- **Aim of the exercise**
Put the lines from the one containing "Where should I" through the one containing "Action: click(x=611, y=451)", both included, into a Markdown table with the columns Row and Line, numbering each row and skipping blank lines. Leave the pictures out of the table.

- **Given information**
+===+

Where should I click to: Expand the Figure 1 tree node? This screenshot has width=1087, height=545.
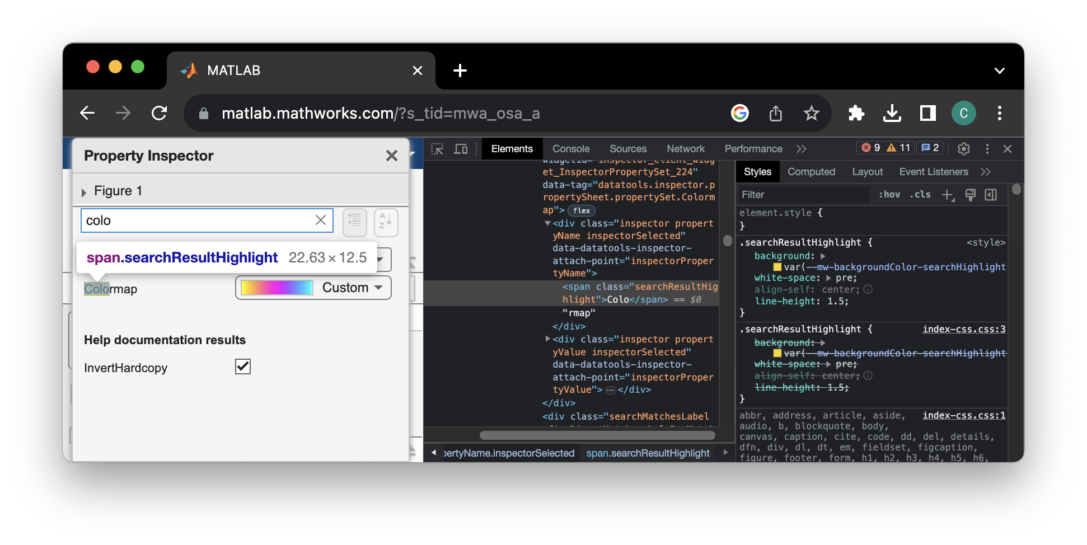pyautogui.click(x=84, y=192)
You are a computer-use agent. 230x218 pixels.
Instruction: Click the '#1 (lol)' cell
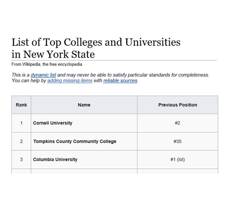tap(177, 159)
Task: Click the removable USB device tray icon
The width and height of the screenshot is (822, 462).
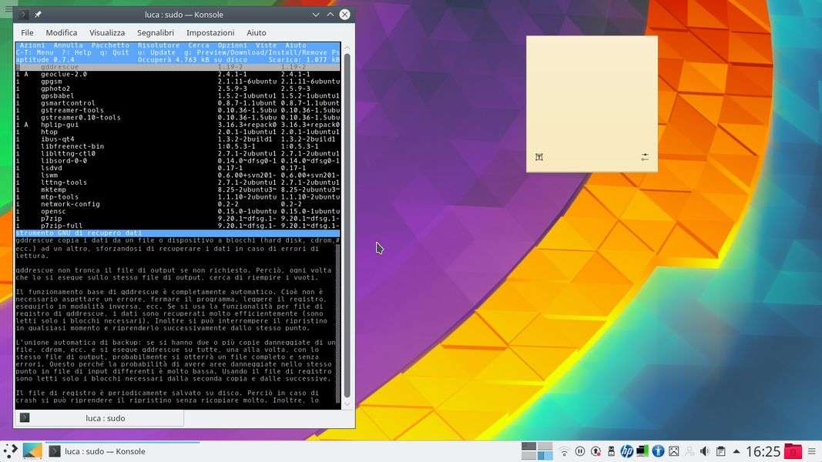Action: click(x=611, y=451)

+===+

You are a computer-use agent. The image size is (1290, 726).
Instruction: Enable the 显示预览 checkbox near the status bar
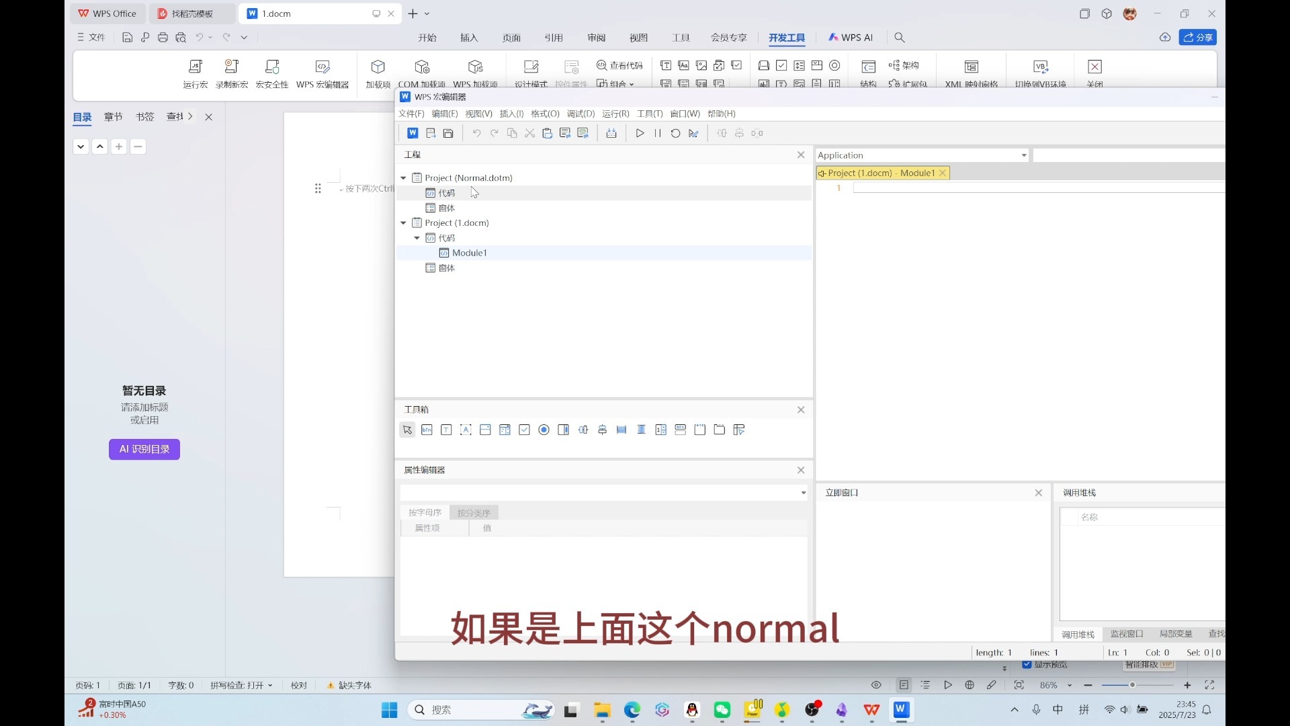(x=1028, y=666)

+===+

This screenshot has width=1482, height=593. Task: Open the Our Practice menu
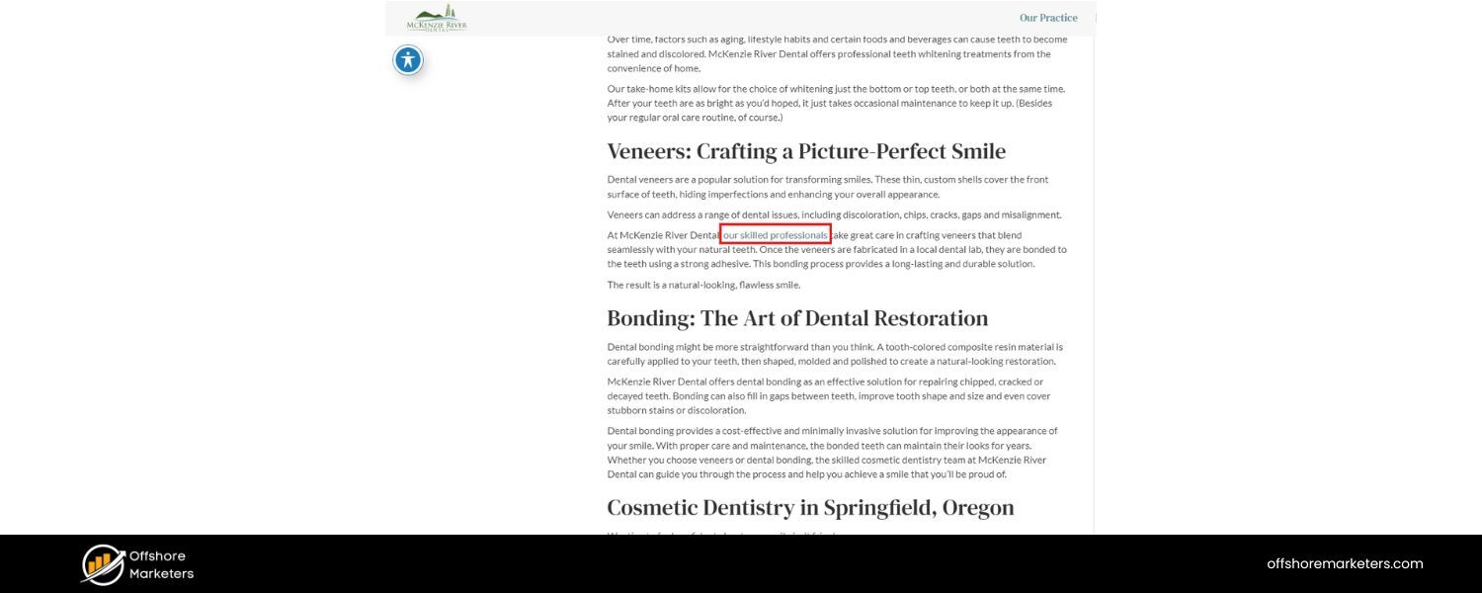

+===+

- **Worked answer**
| Row | Line |
|---|---|
| 1 | Where should I click to: Expand the Figure 1 tree node? This screenshot has width=1087, height=545. |
| 2 | pyautogui.click(x=84, y=192) |
| 3 | You are a computer-use agent. 230x218 pixels. |
| 4 | Instruction: Click the '#1 (lol)' cell |
| 5 | tap(177, 159) |
| 6 | Task: Click the removable USB device tray icon |
| 7 | The width and height of the screenshot is (822, 462). |
| 8 | Action: click(x=611, y=451) |